意味記憶との関係
出典: フリー百科事典『ウィキペディア(Wikipedia)』 (2021/03/16 00:53 UTC 版)
エピソード記憶は「一回限り」の学習機構であると考えられている。あるエピソードを一回体験しただけで、それを記憶するのである。一方、意味記憶は繰り返し同じ事物を記憶することが影響する。その事物に触れるたびに脳内の意味表現は変化していく。 エピソード記憶は意味記憶に存在する各項目を結びつける「地図」のようなものと考えることができる。例えばペットを飼っている人物の場合、意味記憶で飼い主は通常飼い犬や猫などの外見や鳴き声を記憶している。飼い主のペットに関するエピソード記憶群は「犬」や「猫」という対象動物の意味表現を参照しており、それら各々の対象に関する新たな体験によって飼い主のペットについての意味表現は更新されていく。 研究者によっては、エピソード記憶は常に意味記憶に洗練(精製)されているとも考えられている。

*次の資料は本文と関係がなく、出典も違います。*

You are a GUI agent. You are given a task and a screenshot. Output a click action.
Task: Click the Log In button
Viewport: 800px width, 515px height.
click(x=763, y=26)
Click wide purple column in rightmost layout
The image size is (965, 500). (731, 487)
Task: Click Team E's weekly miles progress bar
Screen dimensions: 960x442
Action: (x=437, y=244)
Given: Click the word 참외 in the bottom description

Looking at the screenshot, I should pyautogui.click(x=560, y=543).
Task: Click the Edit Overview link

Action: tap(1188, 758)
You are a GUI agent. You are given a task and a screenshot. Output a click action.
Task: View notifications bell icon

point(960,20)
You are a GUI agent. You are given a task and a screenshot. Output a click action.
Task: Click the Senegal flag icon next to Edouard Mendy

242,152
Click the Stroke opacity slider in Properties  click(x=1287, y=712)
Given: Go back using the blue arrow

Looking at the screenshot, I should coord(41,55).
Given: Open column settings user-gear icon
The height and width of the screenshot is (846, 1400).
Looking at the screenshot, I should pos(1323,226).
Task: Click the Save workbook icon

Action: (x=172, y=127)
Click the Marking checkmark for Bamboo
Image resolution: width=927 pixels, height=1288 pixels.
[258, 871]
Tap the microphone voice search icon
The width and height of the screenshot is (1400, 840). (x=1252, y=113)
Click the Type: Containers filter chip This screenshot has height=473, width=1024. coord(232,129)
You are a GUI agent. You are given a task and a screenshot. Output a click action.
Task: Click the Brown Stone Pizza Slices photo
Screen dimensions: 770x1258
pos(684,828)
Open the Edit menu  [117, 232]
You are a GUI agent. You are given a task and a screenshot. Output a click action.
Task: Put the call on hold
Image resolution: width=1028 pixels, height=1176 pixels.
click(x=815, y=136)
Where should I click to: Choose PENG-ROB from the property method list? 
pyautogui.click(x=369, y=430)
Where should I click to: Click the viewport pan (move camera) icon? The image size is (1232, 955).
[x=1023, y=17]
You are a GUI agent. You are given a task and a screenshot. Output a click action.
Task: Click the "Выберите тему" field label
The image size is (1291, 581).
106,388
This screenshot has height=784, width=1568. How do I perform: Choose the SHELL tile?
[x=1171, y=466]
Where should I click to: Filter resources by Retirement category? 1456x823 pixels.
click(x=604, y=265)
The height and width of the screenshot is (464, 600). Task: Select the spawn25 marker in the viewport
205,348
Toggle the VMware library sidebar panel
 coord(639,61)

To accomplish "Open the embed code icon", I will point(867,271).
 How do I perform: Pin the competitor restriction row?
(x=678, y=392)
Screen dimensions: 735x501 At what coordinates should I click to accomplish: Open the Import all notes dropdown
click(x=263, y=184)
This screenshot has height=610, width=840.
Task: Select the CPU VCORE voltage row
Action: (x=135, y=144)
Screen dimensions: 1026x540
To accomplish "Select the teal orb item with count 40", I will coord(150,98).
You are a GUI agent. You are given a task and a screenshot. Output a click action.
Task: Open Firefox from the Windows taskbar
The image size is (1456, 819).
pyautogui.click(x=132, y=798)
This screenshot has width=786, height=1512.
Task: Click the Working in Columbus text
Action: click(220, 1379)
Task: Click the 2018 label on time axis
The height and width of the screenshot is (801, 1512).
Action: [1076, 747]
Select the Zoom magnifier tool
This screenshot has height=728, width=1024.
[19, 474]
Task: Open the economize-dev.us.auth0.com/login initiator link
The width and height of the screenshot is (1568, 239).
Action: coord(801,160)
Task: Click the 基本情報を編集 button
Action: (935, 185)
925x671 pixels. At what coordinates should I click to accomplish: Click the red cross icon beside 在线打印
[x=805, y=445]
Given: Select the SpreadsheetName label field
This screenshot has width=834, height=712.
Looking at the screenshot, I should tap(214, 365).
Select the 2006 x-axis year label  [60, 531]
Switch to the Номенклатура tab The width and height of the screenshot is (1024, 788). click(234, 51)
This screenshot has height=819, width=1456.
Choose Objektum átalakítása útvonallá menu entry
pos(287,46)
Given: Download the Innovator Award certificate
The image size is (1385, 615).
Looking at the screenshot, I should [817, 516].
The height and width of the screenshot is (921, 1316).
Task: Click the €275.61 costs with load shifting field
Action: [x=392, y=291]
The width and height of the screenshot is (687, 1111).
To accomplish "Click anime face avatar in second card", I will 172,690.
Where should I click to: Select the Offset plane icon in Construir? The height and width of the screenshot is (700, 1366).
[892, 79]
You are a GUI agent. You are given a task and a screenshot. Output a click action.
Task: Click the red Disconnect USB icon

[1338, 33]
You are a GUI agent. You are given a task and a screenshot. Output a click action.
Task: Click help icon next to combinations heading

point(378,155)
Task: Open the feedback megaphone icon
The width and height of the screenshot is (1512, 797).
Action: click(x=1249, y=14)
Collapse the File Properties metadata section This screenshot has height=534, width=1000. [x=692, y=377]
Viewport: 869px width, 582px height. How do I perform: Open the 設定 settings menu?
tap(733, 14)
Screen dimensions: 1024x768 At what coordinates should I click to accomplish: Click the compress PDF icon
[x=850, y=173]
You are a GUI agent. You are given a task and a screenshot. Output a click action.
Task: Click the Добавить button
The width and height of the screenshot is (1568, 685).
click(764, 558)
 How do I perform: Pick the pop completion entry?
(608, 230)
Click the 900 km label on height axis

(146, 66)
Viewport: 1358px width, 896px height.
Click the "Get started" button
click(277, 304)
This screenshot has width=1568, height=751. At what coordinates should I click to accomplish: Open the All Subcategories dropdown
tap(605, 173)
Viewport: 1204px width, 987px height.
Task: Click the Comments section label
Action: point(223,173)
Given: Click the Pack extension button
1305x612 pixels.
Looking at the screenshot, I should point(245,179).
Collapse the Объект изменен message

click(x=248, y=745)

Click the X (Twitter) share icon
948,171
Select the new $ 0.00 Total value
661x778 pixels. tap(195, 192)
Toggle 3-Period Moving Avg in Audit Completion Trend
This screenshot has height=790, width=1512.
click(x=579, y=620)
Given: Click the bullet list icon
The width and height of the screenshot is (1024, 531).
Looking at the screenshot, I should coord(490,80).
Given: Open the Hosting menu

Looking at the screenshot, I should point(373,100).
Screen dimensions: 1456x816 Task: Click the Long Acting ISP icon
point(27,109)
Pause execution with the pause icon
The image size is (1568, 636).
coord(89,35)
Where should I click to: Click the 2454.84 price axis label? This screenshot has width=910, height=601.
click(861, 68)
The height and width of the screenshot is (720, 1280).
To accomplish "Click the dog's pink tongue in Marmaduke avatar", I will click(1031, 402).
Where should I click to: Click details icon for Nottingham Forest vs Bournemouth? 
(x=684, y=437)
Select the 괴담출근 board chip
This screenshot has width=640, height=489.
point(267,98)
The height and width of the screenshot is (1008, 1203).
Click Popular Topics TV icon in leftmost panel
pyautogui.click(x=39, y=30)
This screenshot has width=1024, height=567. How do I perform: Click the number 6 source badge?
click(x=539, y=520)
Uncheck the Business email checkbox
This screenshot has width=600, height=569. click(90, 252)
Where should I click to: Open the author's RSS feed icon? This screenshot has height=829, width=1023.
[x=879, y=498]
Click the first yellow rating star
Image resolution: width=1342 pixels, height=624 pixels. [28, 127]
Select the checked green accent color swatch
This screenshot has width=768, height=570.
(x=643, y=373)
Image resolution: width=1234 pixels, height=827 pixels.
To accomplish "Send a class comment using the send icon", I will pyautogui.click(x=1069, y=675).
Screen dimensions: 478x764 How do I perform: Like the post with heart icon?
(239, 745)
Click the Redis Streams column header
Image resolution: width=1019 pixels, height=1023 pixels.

その場合、特定のイベントについてのエピソード的情報は一般化され、イベント的詳細は失われる。この考え方の派生として、繰り返し思い出されるエピソード記憶は一種のモノローグとして記憶されるという見方がある。例えば、人がある出来事について繰り返し話をした場合、それは既に当事者にとっては「イベント」ではなくなり、あたかも物語を語っているように感じていることに気づくと指摘されている。 逆に、エピソード記憶は常にエピソード記憶として思い出されるとする見方もある(エピソード記憶は意味記憶に影響を与え、意味記憶の上に成り立っている)。これは、エピソード記憶が最終的に意味記憶へと変化するとは考えない点が上述の考え方とは異なっている。